Broil the mustard, then place in a bowl, add vinegar and soak for half an hour. Then run it in a grinder to form a paste. Cut the pears into wedges and poach them in the sugar syrup. When the pears are tender, keep them aside to cool. Now, add mustard to the mix and stir. Pour the mix and the pears into a glass jar, add star anise and cinnamon.
Chef Pooja Dhingra, Le 15 Patisserie
100g soft butter
2 tbsp icing sugar
50g fresh strawberries
Wash, hull and chop the strawberries. Purée them in a mixer and keep aside. In a small bowl, beat together the butter, icing sugar and strawberry purée until soft and creamy. Cover and refrigerate until serving.
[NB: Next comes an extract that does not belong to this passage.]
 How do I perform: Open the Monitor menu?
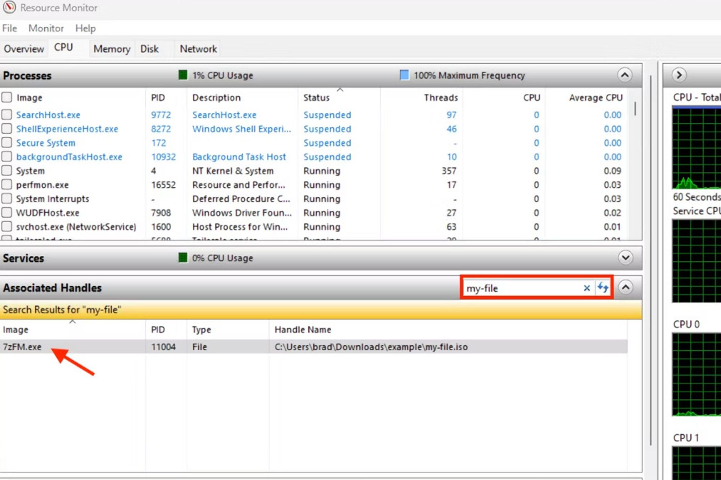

Chef Prabhakar Pagadala, Courtyard by Marriott
800g fresh figs
1 tsp baking soda (optional)
450g caster sugar
1/2 piece of lemon
In a large cooking utensil, place the figs and sprinkle baking soda to prevent the fruit from turning dark in colour. Pour boiling water over the figs and soak for an hour. Now, drain the figs and rinse thoroughly with cold water. In a large cooking utensil, combine the sugar and 250ml of water, bring to boil and cook for 10 minutes. Add the figs and lemon slice to the syrup in a bowl and cook for an hour, stirring occasionally. When it cools, transfer the mix into a glass bottle and refrigerate.
Organic apricots in syrup infused with vanilla
Ayesha Grewal, The Altitude Store, New Delhi
12 organic apricots
1 vanilla bean
1 tbsp lemon juice
Wash the apricots and pat them dry. Cut them in half and remove the seed and place the cut fruit in a jar. Add water and sugar in a saucepan and bring to a boil. Add the vanilla bean, slit lengthwise and let simmer for 10 minutes. Remove from heat and add the lemon juice. Pour the syrup over the apricot halves in the jar, leaving 1/4-inch of free space. Close the lid and place the jar in a water bath (a bowl of lukewarm water in which the jar is immersed) for 25 minutes. Remove and refrigerate after the bottle has cooled.